The cost of nurturing a single drug from the laboratory to the market is generally well over $1 billion. And the odds are stacked heavily against any single drug making it: Only about one in 5,000 drugs that enter preclinical testing ultimately receives approval for sale by the U.S. Food and Drug Administration. Even getting through human clinical trials hardly guarantees ultimate success, since only about one fifth of those drugs make it to the market. Drugs that reach the market take an average of 12 years to do so.
Other than the rebate, is there any other way state Medicaid programs can control their drug costs?
States can negotiate for supplemental rebates.
How does that work?
For many health conditions, patients (or their doctors) have several choices of which drug to use. For instance, not long ago, the cholesterol-fighting drugs Lipitor, Zocor and Crestor were among a number of cholesterol-fighting drugs on the market at the same time. (Patents on the first two expired in recent years.)
A prescription health plan, including a Medicaid program, can show a preference for one drug over another by putting it on its Preferred Drug List. Drugs that don’t make it on that list are subject to obstacles that dissuade patients (and their doctors) from their use. In Medicaid, those obstacles are co-pays and requirements for prior authorization from the health plan. For obvious reasons, drug makers are eager to get their products on preferred drug lists, and they are willing to pay for their inclusion.
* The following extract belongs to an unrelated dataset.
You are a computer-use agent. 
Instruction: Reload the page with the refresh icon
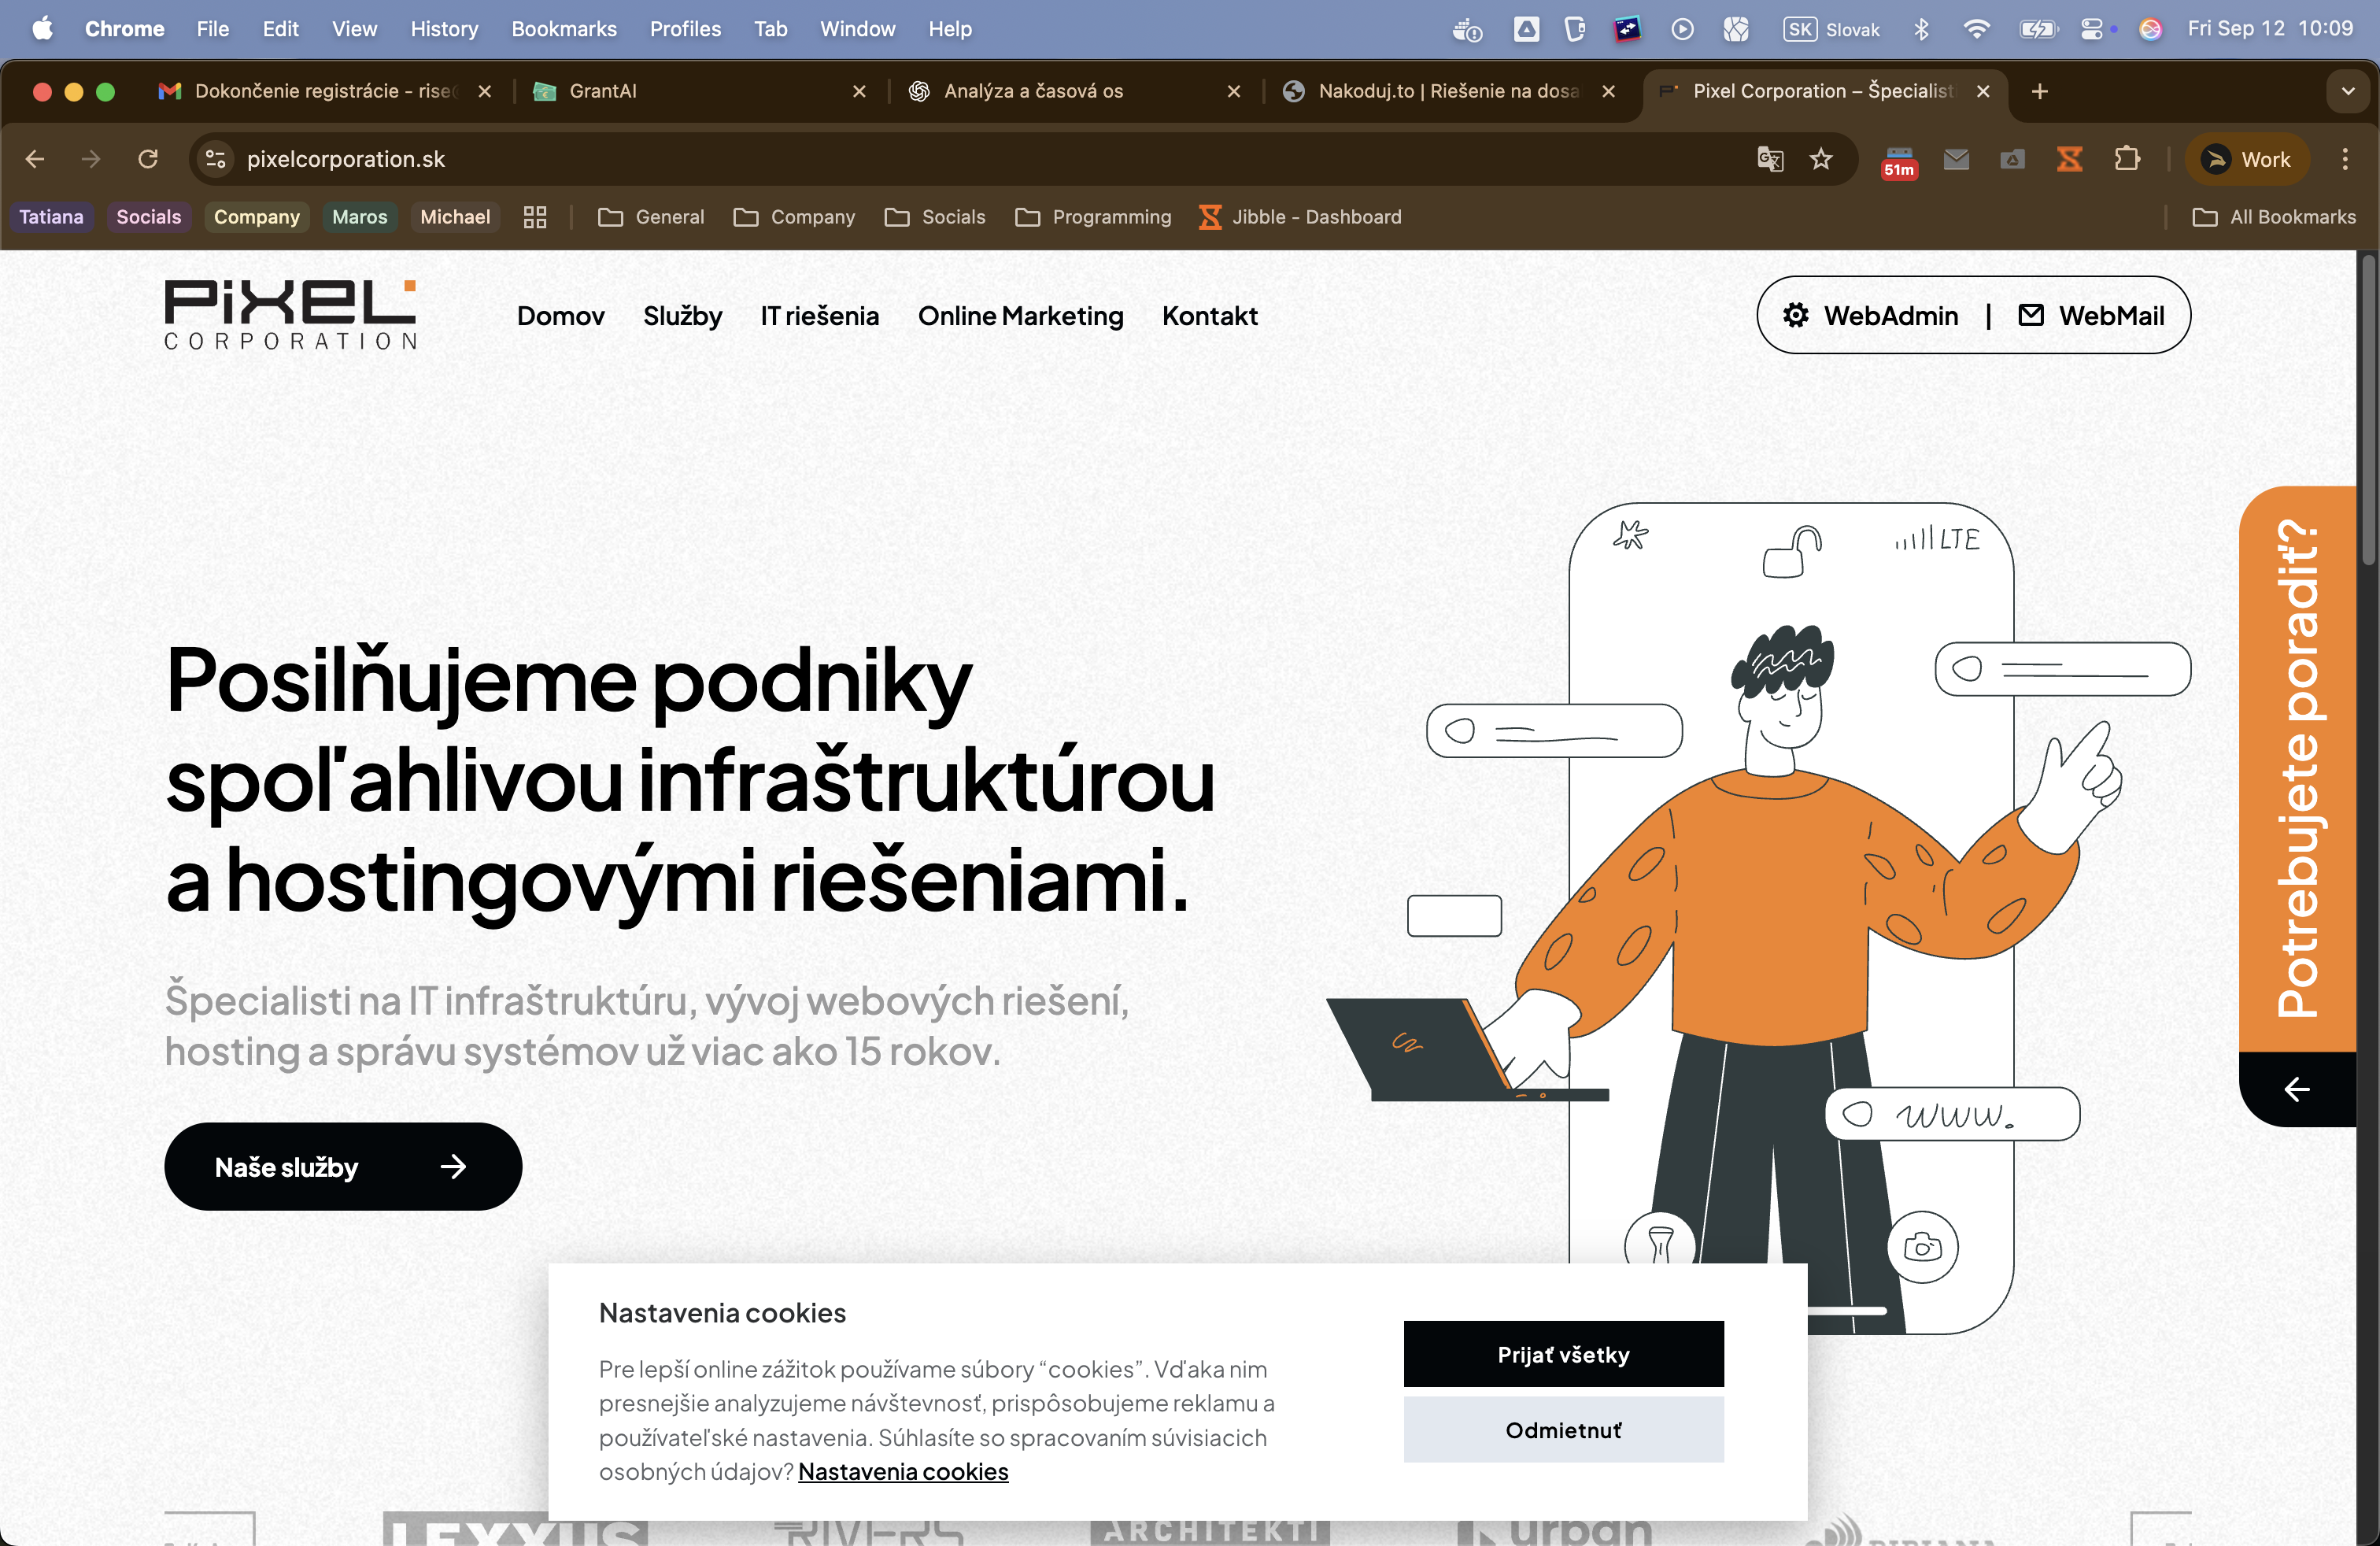(148, 159)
That creates negotiating room for the state Medicaid programs.
How large are these discounts?
Negotiations on supplemental rebates are confidential, because pharmaceutical companies consider pricing considerations proprietary. As a result, states cannot band together and demand deeper discounts.
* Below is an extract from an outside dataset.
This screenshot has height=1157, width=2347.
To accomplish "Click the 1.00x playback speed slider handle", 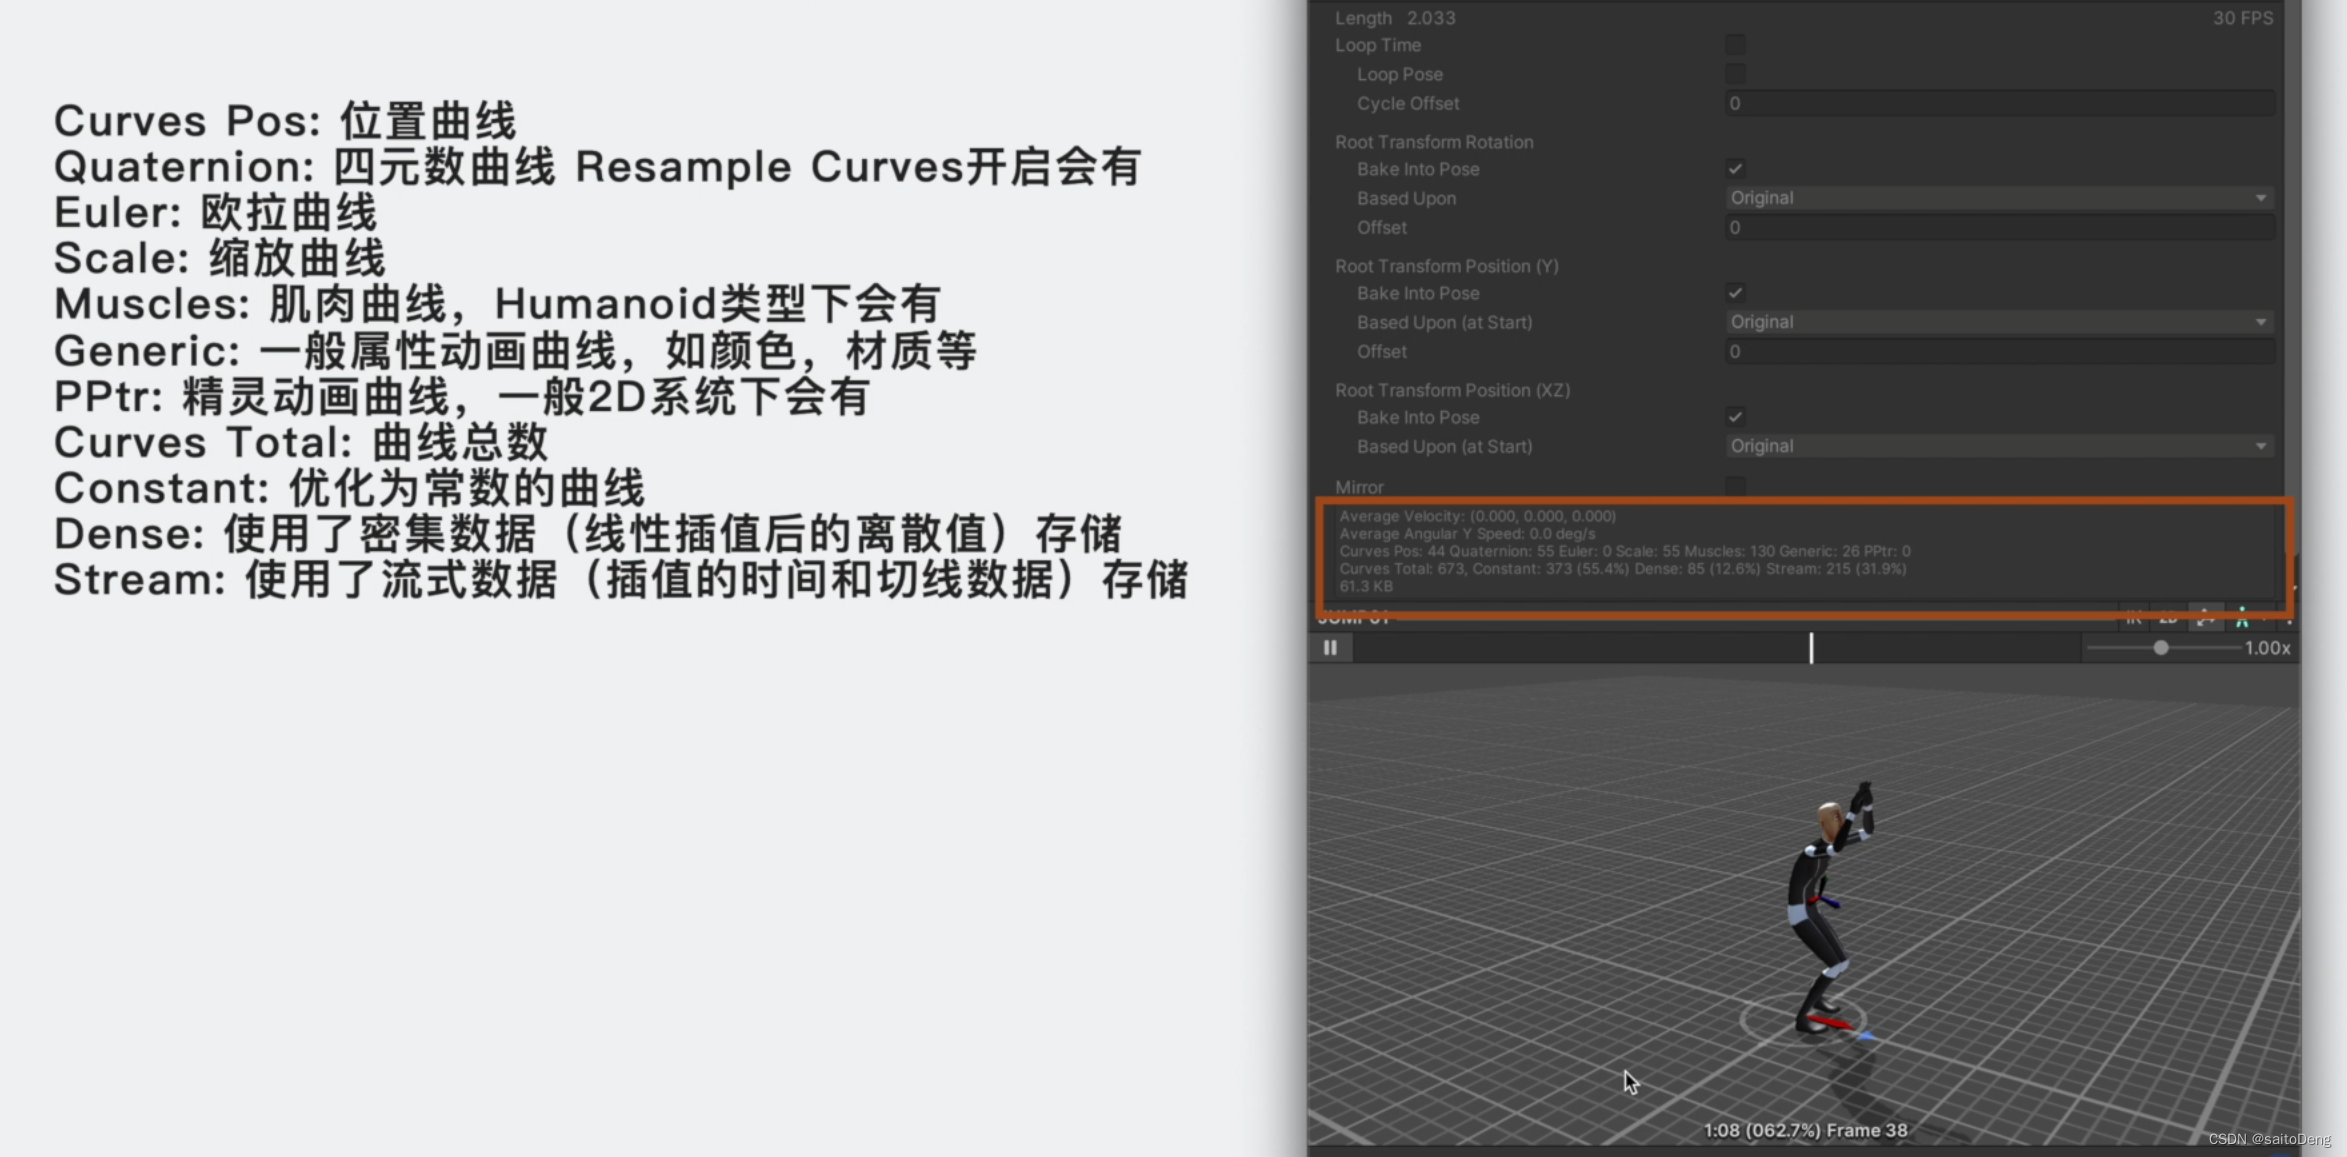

In the case of Sovaldi, can’t the Medicaid programs use the preferred drug lists to get better rebates?
In this case, no. There is no preferred drug list when a new drug essentially creates a class of its own. Sovaldi is a breakthrough drug, far superior to what came before. Because it has no competitor, the states have little leverage.
So the Medicaid plans are helpless?
Not entirely. Through the prior authorization process, they can essentially ration the use of Sovaldi, which is what a number of state Medicaid plans and prison systems are doing. They are saying that only patients with advanced symptoms are eligible for Sovaldi. So even though a cure is available, many of those with the hepatitis C virus will be unable to get it. However, patients who are denied coverage for the drug may go to court to insist on access.
So how will states deal with other expensive breakthrough drugs?
Sovaldi certainly represents close to a worst-case scenario in terms of pricing. It is a breakthrough drug for a widespread, life-threatening condition. Many other expensive breakthrough drugs are for rarer conditions. Still, many believe that price controls of some kind are inevitable if drug manufacturers don’t moderate prices on their own.
Some have suggested a value-based pricing system tying drug prices to two measures of benefit: the clinical value of the drug, measured in quality-adjusted years of life gained through its use; and the cost savings associated with the use of the drug. In the case of Sovaldi, that would include the cost of liver transplants that no longer would have to take place.